Data for processing.
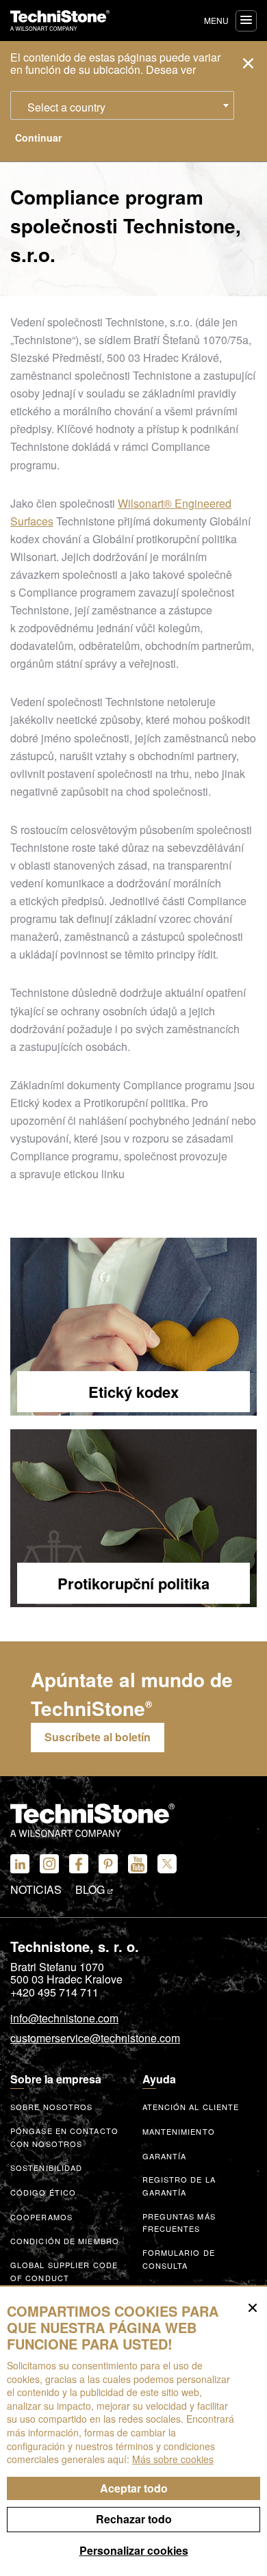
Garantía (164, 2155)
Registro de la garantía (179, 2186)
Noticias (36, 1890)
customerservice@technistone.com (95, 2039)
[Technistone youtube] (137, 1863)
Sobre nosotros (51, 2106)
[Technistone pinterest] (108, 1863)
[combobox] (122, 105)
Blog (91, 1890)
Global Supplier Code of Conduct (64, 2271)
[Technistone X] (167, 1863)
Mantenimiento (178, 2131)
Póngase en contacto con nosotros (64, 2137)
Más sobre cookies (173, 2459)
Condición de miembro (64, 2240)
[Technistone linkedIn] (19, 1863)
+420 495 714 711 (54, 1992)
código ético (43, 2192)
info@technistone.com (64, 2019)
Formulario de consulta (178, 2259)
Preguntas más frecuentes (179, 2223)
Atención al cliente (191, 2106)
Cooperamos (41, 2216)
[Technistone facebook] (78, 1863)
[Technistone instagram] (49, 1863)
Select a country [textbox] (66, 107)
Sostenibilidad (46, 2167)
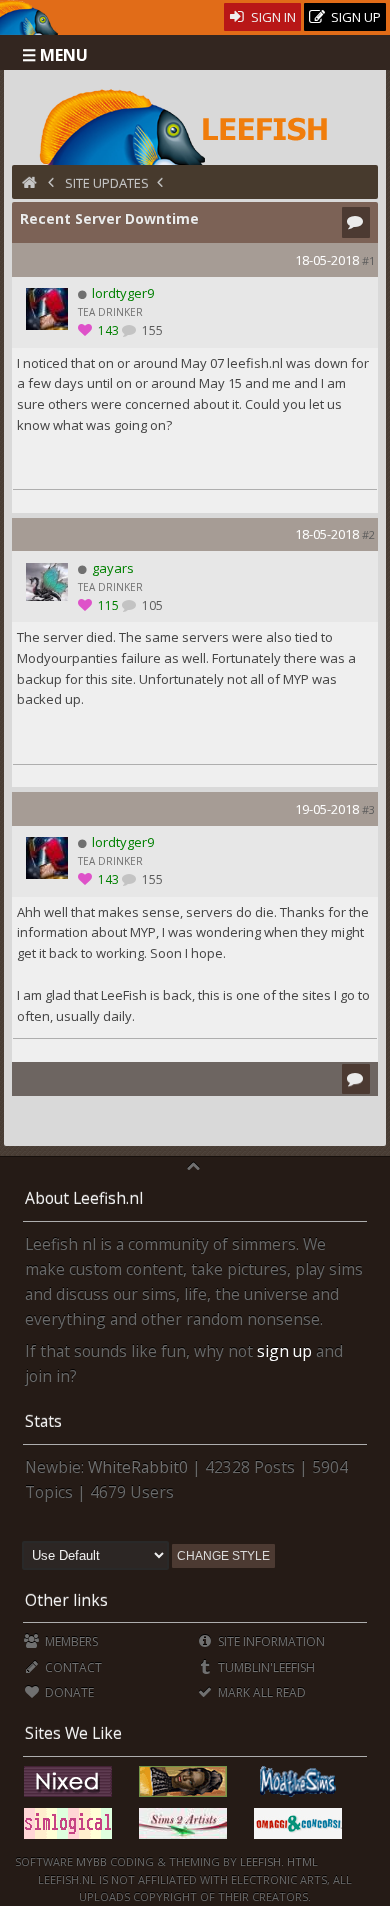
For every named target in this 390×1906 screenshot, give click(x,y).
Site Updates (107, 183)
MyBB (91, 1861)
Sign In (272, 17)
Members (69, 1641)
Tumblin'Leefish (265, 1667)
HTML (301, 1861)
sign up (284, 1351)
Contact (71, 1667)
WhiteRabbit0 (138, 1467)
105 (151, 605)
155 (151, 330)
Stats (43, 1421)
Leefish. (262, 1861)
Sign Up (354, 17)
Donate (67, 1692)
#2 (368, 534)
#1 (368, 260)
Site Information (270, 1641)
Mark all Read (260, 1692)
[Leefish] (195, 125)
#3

Task item.
Which of the lines above include the word "nosotros"? List those lines.

Task result.
Sobre nosotros (51, 2106)
Póngase en contacto con nosotros (64, 2137)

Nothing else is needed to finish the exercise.